BARIATRIC SURGERY OUTCOMES IN STEROID-DEPENDENT PATIENTS
Joshua Hefler*1, Jerry Dang1, Aryan Modasi1, Noah Switzer2, Daniel W. Birch1, Shahzeer Karmali1
1University of Alberta, Edmonton, AB, Canada; 2The Ohio State University, Columbus, OH
INTRODUCTION: The purpose of this study is to examine short-term outcomes of steroid-dependent patients undergoing bariatric surgery. Steroids are an essential component of treating a variety of autoimmune diseases, from rheumatoid arthritis to inflammatory bowel disease. Patients requiring long term treatment may become steroid dependent due to chronic adrenal suppression, even once their disease has become quiescent. Steroids themselves can contribute to weight gain and obesity. In the post-operative period, chronic steroid use can predispose patients to infection, wound breakdown and issues with blood pressure and glucose control. While bariatric surgery is by no means contraindicated in these patients, it is essential to adequately characterize their risks.
METHODS & PROCEDURES: The Metabolic and Bariatric Surgery Accreditation and Quality Improvement Program (MBSAQIP) data registry was used to identify steroid-dependent patients who had undergone bariatric surgery. Patients undergoing primary bariatric surgery (laparoscopic Roux-en-Y gastric bypass [LRYGB] or laparoscopic sleeve gastrectomy [LSG]) at an accredited institution between 2015 and 2017 were included. A multivariable regression analysis was performed, controlling for age, sex, procedure and several other comorbidities. Overall 30-day incidence of major complications was the primary outcome. A secondary analysis compared outcomes amongst steroid-dependent patients by procedure type using a propensity-matched analysis.
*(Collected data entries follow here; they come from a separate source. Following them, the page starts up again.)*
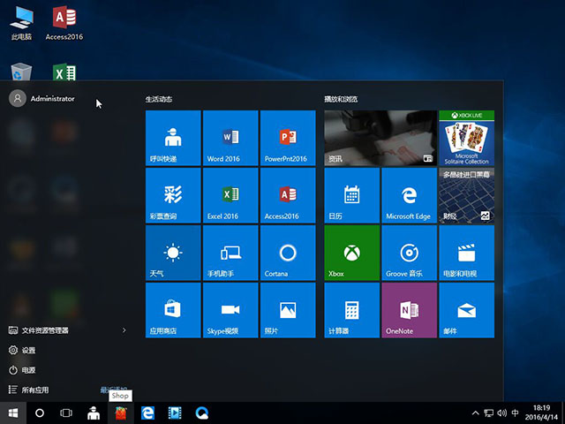Open the 天气 weather tile
565x424 pixels.
click(173, 253)
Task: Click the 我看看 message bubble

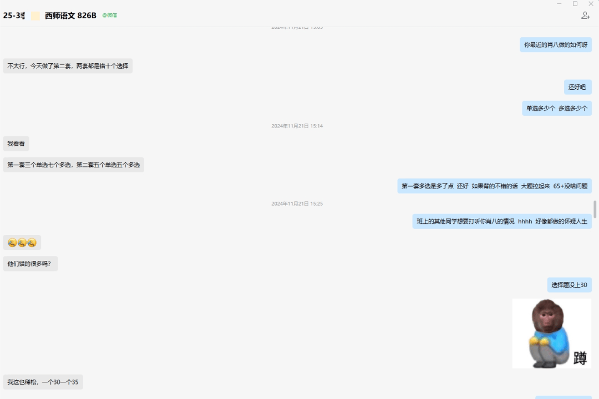Action: pyautogui.click(x=16, y=144)
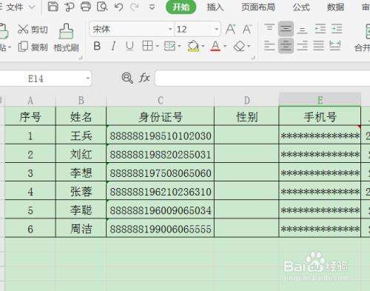Toggle Bold formatting
The height and width of the screenshot is (291, 370).
[x=97, y=46]
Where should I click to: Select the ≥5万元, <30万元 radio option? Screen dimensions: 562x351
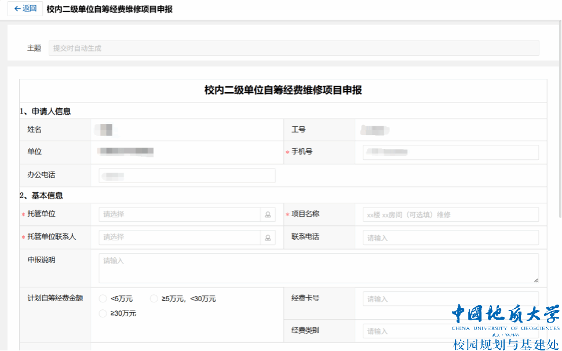pos(154,299)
RESULTS: Our primary analysis included a total of 430,936 patients undergoing bariatric surgery. Of these, 7,214 (1.67%) had chronic use of steroids. The absolute rates of major complications was 3.46% for non-steroid-dependent patients compared to 5.61% for steroid-dependent patients (p<0.001). Based on our multivariable model, we found the odds ratio of major complications between these cohorts was 1.39 (95%CI 1.25-1.55, p<0.001). Our secondary analysis, found that serious complications were statistically higher amongst steroid-dependent patients undergoing LRYGB (9.62% vs. 4.99%, p<0.001). However, incidence of mortality was the same between these patients (0.29% vs. 0.12%, p=0.256).
CONCLUSIONS: Steroid-dependent patients are at higher risk of major complications following bariatric surgery. This risk is even higher for patients undergoing LRYGB compared to LSG. Whether the risk to these patients is prohibitively high will depend on surgeon and patient comfort. Certainly more care is required in the selection of these patients and in their perioperative care compared to other patient populations.